Twee lampjes geven aan dat het laden is opgestart :
- Display (n° 2). Geeft afwisselend de spanning van de accu in volt en de resterende laadtijd in minuten aan.
- De LED lampjes spanning en minuten (n° 3 en 4). Ze branden continu en wisselen in hetzelfde ritme als het display.
Het laden stopt op verschillende manieren :
- Aan het eind van de ingestelde periode.
- Tijdens een stroomonderbreking
- Met een druk op de (8) knop.
Gelijktijdig laden van meerdere accu’s
Met behulp van een parallel aansluiting kunt u meerdere accu’s tegelijk laden. De positieve polen verbonden met de rode klem en
de negatieve polen aangesloten op de zwarte klem. Deze accu’s of groepen accu’s moeten van dezelfde spanning zijn : 12V of 24V.
Het serie laden wordt niet aanbevolen.
GEBRUIK IN START PROGRAMMA
Voorzorgsmaatregelen voor gebruik.
• Koppel de accu niet los van het voertuig. Het aansluiten van de accu kan verlies van gegevens veroorzaken en
eventueel het opstarten verhinderen.
Starten
Als de starter aangesloten is aan de batterij (zie aansluitprocedure) druk op toets 9 om «START ENGINE» te selecteren.
Als deze funktie is geactiveerd een voorstart zal plaatsvinden. Indrukken van elke toets zal dit programma stoppen.
•
De modus «START ENGINE» herkent gesulfateerde accu’s en weigert in dat geval het opstarten. Voor
iedere opstart procedure begint het toestel met een automatische désulfatie om de auto-elektronica te
beschermen.
• Als de accu te zeer beschadigd is (bijvoorbeeld gesulfateerd) blokkeert de lader het opstarten. In dit
geval geeft de startium afwisselend «CIP» (Charge in Progress) en 0% aan. Dit betekent dat het herstel
van de accu gaande is. Zolang de afkorting «CIP» op de display verschijnt is het niet mogelijk om het
voertuig op te starten.
DIAG-STARTIUM 60-12
50 - 220 Ah / 160 Ah Continu
5 min voorladen
DIAG-STARTIUM 60-24
6-12-24V : 50 - 220 Ah / 160 Ah Continu
5 min voorladen minimum
Begeef u, wanneer het voorladen voltooid is, naar het dashboard van het voertuig. De «starter» functie wordt
geactiveerd op het moment dat de eerste startpoging wordt gedaan (door de contactsleutel om te draaien). De duur
van de poging mag maximaal 10 seconden zijn (aftellen wordt getoond op het display).
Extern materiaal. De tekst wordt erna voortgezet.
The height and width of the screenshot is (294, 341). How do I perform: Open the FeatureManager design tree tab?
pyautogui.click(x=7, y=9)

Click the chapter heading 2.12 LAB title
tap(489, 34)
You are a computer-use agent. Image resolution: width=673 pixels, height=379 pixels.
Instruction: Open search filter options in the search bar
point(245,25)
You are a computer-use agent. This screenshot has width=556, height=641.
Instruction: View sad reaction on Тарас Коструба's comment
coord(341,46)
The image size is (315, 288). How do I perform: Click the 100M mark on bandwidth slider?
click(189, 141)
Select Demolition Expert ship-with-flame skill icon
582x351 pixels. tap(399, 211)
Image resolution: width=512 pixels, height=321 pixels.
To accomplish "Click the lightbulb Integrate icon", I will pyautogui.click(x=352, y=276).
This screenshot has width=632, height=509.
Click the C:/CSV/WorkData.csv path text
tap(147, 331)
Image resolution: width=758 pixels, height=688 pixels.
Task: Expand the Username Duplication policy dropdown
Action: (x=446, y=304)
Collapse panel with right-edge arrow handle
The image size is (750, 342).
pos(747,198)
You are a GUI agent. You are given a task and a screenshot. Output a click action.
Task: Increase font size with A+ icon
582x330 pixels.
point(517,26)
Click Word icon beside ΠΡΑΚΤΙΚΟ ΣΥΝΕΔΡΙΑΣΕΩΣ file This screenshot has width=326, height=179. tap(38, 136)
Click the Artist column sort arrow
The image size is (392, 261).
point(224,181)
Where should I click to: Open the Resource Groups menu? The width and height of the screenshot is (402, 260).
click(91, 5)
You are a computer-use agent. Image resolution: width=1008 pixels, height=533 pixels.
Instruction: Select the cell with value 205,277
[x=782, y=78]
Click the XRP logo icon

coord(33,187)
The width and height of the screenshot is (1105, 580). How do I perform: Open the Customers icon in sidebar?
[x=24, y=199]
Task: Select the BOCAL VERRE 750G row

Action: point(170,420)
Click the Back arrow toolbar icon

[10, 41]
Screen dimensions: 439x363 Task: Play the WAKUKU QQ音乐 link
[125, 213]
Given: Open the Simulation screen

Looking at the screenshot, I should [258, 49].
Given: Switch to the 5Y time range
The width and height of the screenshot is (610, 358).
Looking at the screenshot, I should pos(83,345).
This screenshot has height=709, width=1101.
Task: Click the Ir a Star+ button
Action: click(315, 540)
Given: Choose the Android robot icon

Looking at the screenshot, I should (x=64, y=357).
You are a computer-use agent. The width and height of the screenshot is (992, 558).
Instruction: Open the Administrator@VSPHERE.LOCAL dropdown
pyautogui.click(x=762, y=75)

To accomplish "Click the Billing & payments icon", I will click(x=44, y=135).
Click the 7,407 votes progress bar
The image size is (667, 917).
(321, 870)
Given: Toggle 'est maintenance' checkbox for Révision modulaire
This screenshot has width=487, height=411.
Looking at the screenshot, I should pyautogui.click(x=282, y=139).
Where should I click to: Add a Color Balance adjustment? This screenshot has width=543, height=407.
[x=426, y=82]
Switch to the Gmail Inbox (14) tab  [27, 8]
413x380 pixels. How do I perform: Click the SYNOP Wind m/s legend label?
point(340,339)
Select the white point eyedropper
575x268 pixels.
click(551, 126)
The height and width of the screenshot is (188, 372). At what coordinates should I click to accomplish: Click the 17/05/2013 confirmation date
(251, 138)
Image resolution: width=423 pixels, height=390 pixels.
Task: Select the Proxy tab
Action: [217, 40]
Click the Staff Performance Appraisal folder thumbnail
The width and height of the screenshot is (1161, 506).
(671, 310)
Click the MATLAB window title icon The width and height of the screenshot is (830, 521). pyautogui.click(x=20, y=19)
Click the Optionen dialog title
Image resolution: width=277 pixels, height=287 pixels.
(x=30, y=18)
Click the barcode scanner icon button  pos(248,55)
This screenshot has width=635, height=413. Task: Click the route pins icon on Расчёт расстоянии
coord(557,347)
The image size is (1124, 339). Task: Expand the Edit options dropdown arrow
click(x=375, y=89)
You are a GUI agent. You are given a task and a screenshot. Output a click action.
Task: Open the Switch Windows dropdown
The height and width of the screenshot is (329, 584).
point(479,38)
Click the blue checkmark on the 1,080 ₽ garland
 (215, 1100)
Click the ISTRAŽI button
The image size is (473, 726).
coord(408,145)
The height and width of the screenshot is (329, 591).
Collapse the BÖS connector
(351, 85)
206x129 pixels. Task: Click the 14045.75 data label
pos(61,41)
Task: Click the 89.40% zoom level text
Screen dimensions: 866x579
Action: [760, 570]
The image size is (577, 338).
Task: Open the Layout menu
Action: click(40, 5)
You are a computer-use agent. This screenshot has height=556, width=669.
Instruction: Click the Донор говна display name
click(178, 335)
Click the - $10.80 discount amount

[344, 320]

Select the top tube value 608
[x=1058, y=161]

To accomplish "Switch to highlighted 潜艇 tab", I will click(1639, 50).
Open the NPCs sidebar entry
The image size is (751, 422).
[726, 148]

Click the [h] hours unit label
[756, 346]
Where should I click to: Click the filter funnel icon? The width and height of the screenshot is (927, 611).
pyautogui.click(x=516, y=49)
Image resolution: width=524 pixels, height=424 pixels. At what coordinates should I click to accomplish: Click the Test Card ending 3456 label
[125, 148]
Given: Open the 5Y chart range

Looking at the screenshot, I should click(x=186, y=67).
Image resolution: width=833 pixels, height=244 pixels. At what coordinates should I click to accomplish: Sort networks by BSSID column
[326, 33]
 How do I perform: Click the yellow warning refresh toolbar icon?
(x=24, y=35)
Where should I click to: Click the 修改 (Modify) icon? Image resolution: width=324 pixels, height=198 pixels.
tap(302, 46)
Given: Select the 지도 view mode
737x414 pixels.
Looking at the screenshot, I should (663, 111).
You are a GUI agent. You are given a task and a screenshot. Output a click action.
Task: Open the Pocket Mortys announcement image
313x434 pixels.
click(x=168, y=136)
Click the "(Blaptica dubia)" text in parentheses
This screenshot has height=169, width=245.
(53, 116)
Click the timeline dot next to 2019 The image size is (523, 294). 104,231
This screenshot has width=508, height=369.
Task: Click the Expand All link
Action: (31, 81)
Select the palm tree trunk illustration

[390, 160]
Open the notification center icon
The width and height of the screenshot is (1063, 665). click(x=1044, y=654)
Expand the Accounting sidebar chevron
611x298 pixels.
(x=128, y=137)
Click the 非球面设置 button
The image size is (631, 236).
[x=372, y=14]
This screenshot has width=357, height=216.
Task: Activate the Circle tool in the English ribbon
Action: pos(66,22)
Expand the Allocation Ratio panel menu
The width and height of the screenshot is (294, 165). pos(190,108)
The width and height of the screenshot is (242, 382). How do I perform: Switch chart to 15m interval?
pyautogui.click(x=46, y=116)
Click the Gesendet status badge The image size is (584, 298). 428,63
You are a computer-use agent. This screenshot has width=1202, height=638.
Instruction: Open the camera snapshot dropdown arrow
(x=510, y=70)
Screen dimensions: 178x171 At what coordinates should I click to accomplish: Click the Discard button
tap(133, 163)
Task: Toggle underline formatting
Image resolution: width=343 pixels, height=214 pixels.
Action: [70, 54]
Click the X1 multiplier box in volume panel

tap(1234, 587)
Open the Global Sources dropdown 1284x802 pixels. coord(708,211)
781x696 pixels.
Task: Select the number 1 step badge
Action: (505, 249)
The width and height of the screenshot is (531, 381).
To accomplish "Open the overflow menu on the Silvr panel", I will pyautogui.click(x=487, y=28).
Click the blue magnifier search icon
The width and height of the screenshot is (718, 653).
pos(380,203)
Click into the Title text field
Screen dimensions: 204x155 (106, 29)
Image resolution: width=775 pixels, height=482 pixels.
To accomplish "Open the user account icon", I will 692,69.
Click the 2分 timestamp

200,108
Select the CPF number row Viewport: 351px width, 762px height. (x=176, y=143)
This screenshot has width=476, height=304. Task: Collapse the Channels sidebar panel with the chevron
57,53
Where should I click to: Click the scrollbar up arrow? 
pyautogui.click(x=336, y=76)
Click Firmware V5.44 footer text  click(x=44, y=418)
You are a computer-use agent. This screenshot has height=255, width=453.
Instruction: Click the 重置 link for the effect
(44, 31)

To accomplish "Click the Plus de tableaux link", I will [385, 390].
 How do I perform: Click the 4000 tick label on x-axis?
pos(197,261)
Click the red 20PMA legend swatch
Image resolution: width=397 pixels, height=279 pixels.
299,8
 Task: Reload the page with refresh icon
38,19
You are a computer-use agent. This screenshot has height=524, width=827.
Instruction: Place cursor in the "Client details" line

Wacht, als uw motor niet start, 2 minuten tussen iedere start poging.
Nb : Als het voertuig niet start, betekent dat niet altijd dat de accu in slechte staat verkeert. De oorzaak van het
probleem kan ook in de dynamo, de gloeibougie of elders liggen.
Koppel na gebruik los volgens de aanbevelingen (p.47-48).
HET TESTEN VAN DE DYNAMO.
Als de accu van het voertuig regelmatig defect is kan het probleem bij de dynamo liggen.
De STARTIUM apparaten hebben een «dynamo-test» functie (p5, n11). Deze toont de laadcapaciteit van de dynamo
en geeft om beurten de spanning en het percentage weer.
Om deze functie te kunnen gebruiken moet het voertuig gestart zijn.
Volg de aanbevelingen voor de
aansluitingen (p.47-48) en kies de functie «dynamo-test» op het bedieningspaneel.